As part of our goal to reconstruct human evolution at the DNA level, we have been examining Changes in the biochemical machinery for aerobic energy metabolism. We find that protein subunits of two of the electron transfer complexes, complex III and complex IV, and cytochrome c, the protein carrier that connects them, have all undergone a period of rapid protein evolution in the anthropoid lineage that ultimately led to humans. Indeed, subunit IV of cytochrome c oxidase (COX; complex IV) provides one of the best examples of positively selected changes of any protein studied. The rate of subunit IV evolution accelerated in our catarrhine ancestors in the period between 40 to 18 million years ago and then decelerated in the descendant hominid lineages, a pattern of rate changes indicative of positive selection of adaptive changes followed by purifying selection acting against further changes. Besides clear evidence that adaptive evolution occurred for cytochrome c and subunits of complexes III (e.g., cytochrome c1) and IV (e.g., COX2 and COX4), modest rate accelerations in the lineage that led to humans are seen for other subunits of both complexes.
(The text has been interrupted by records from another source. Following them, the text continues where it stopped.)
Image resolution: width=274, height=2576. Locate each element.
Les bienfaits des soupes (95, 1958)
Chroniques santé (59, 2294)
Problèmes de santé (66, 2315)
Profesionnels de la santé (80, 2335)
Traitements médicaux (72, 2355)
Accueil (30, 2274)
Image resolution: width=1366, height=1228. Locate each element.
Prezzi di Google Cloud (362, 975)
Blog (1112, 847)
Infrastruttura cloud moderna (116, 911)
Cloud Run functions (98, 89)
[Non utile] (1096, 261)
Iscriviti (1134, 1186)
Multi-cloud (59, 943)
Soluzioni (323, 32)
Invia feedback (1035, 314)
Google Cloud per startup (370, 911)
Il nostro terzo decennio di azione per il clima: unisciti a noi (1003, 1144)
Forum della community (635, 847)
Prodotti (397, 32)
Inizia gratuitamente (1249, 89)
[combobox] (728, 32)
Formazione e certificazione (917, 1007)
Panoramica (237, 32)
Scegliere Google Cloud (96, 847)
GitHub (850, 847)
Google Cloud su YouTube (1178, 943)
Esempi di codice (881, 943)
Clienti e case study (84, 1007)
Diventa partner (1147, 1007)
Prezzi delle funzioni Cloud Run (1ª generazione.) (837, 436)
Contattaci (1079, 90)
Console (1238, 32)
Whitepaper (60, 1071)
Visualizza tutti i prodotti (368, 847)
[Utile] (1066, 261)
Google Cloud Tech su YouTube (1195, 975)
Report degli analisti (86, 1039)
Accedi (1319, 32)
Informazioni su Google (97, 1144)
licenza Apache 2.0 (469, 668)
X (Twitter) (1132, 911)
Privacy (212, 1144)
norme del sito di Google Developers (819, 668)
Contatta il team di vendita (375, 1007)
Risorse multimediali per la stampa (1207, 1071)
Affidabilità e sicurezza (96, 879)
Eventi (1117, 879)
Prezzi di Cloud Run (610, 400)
In addition the contractile muscle-specific isoform of COX subunit VIII became a pseudogene in an anthropoid ancestor of humans but appears to be a functional gene in the nonanthropoid primates. These changes in the aerobic energy complexes coincide with the expansion of the energy-dependent neocortex during the emergence of the higher primates. Discovering the biochemical adaptations suggested by molecular evolutionary analysis will be an exciting challenge.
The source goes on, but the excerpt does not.